協力の代償として、潜在的なパートナーが要求を突きつけてくる可能性があり、岸田文雄氏が直面する課題はさらに困難になる。「例えば、民主党はイデオロギー的には自民党に近いが、消費税を半減させ、免税限度額を引き上げることを期待している。自民党が他党を必要としているとき、岸田氏は彼らに何を提供できるのか」と西村氏は述べた。同氏はさらに、「他党は沈みゆく船を助けるのは価値がないと感じるかもしれない」と付け加えた。
自民党が直面している現在の状況は、自民党が過半数の議席を失ったものの国会で第一党の座を維持した1993年の衆議院選挙に似ている。数週間に及ぶ交渉の後、7つの野党が連立政権を樹立し、1955年以来初めて自民党を政権から追放した。連立政権は1年も経たないうちに崩壊し、自民党が政権に復帰した。
岸田文雄氏が首相の座に留まるのに十分な支持を得たとしても、予想される結果により、地方成長のための資金増額や防衛費増額のための増税といった政策目標の達成が困難になるだろう。連立政権で過半数の議席を失うと、福祉支出の増額や減税など、よりポピュリスト的な政策を講じることになるかもしれない。

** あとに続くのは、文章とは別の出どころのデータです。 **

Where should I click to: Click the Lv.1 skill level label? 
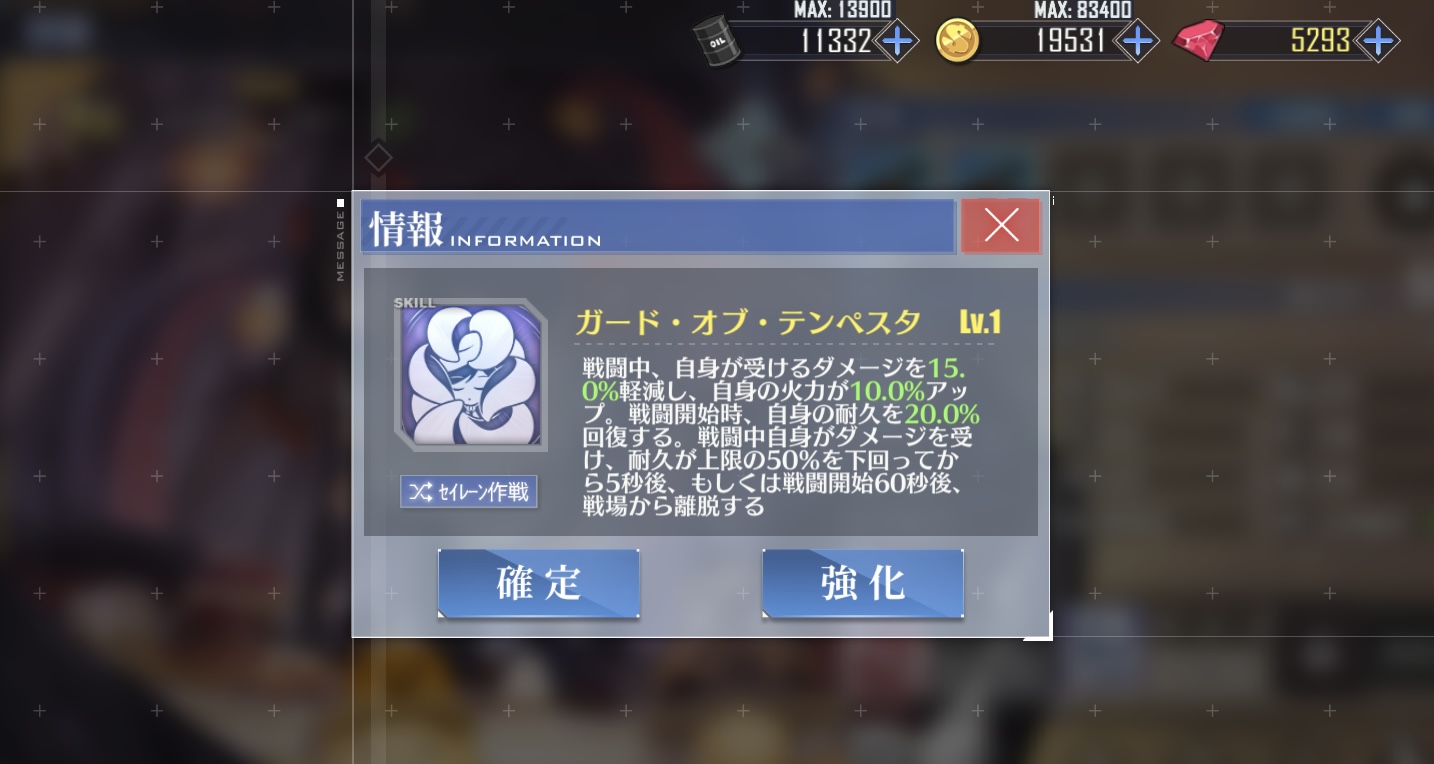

「党内の野党は財政拡大や消費税減税を強く求めており、自民党もその方向に引っ張られる可能性がある」と明治安田経済研究所のエコノミスト、児玉裕一氏は言う。「補正予算に物価対策のための手厚い補助金が盛り込まれれば、規模が大きくなり過ぎ、財政健全化など長期的な課題を先送りする恐れがある」
「短期的には、この状況は市場にとって好ましくない」と、ゼンナー・アセット・マネジメントの創設者兼最高投資責任者のジェームズ・ソルター氏は述べた。「円はさらに下落し、8月からの『キャリートレード』に関する懸念が再燃する可能性がある」
一方、日本の株式市場は7月に史上最高値を付けて以来、低迷している。グローバルCIOオフィスのゲイリー・デュガン最高経営責任者は「市場は現連立政権が選挙に勝つことへの期待の方が大きい。国際投資家は単に企業部門が政治的な雑音なしに再編の道を歩み続けるのを見たいだけだ」と語った。
大和証券のアナリスト、高取千代氏は先週、石破茂首相の安全保障関連支出増への期待から防衛関連株が上昇していたため、打撃を受ける可能性があると述べた。
しかし、CLSA証券のストラテジスト、ニコラス・スミス氏は、当初石破氏が増税の意向を表明していたことを忘れてはならないと指摘。「自民党が弱体化すればするほど増税は難しくなり、市場にとって有利になる」と語った。